THE internet has changed all sorts of industries, from book delivery to newspaper publishing to pornography. And spying is no exception. On November 23rd Symantec, an American anti-virus firm, announced the discovery of Regin, a complicated piece of malicious software that has been lurking on computer networks in Russia and Saudi Arabia (among other places), stealing whatever secrets have come its way. Only a couple of weeks before, Kaspersky Labs, another anti-virus firm, revealed the existence of DarkHotel, another piece of espionage-ware that targeted corporate bosses and other bigwigs staying at hotels in Asia. Both pieces of software are slick, sophisticated and complicated. For that reason, the anti-virus firms think they are the work of nation states. DarkHotel has been tentatively pinned on South Korea. Regin is thought to be the work of the British, possibly with help from the Americans. But how do anti-virus researchers know where viruses come from?

The answer is that they don't, or at least, not for certain. Indeed, one of the attractions of computerised spying (for the spooks at least) is that it is much more difficult to figure out who is behind any given campaign. Unlike human spies, computer code does not speak with an accent; nor does it have a cover story that can be investigated. So anti-virus researchers must rely on inference, guesswork and what small clues they can scrape together. One of the most famous bits of nation-state malware, Stuxnet, was used to sabotage centrifuges used by Iran's nuclear programme. Suspicion naturally fell on Israel, which is the region's most technologically advanced nation, and which has long feared that Iran is working on a nuclear bomb (there have been rumours that Israel has mulled air strikes against Iranian factories). America, as Israel's chief ally and one of Iran's chief opponents, fell under suspicion as well. Neither country has ever admitted to working on Stuxnet. But American officials have never denied it, either.

Sometimes the code itself can contain clues. DarkHotel's targets, for instance, were mostly in Asia (the largest number of targets were from India, Japan and China). The computer code contained Korean characters, as well as the online alias of a South Korean programmer. One of Regin's modules is called "LEGSPIN", a cricketing term, which might narrow the field of suspects. And the researchers who analysed it have pointed out that Regin seems to very similar (or perhaps even identical) to the software used in an attack on Belgacom, a big Belgian telecommunications firm whose clients include the main institutions of the European Union. Leaks from Edward Snowden, a former American spy, have linked that attack to the British.

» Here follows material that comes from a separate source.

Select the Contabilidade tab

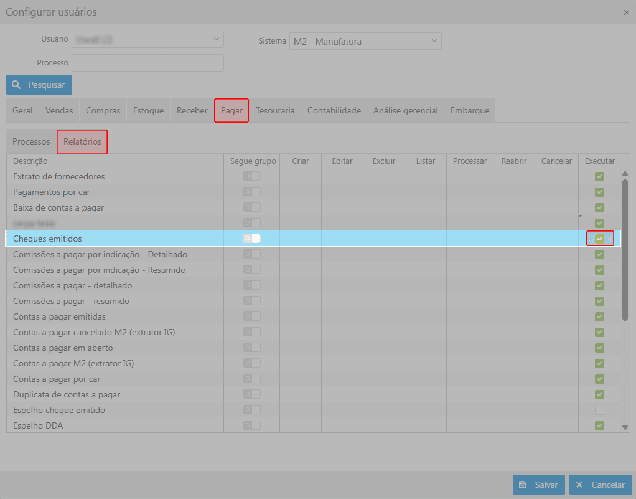point(334,110)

But all this is tentative. The spies presumably know that their opponents (as well as civilian security researchers) will try to reverse-engineer any computerised bugs they stumble across. So either the clues that do remain were included accidentally, or they are deliberately designed to deceive. Mikko Hypponen, the boss of F-secure, a Finnish anti-virus firm, points out that early Russian attempts at computerised espionage were deliberately designed to look like they came from China. As always with cases of spying and espionage, nothing is ever certain.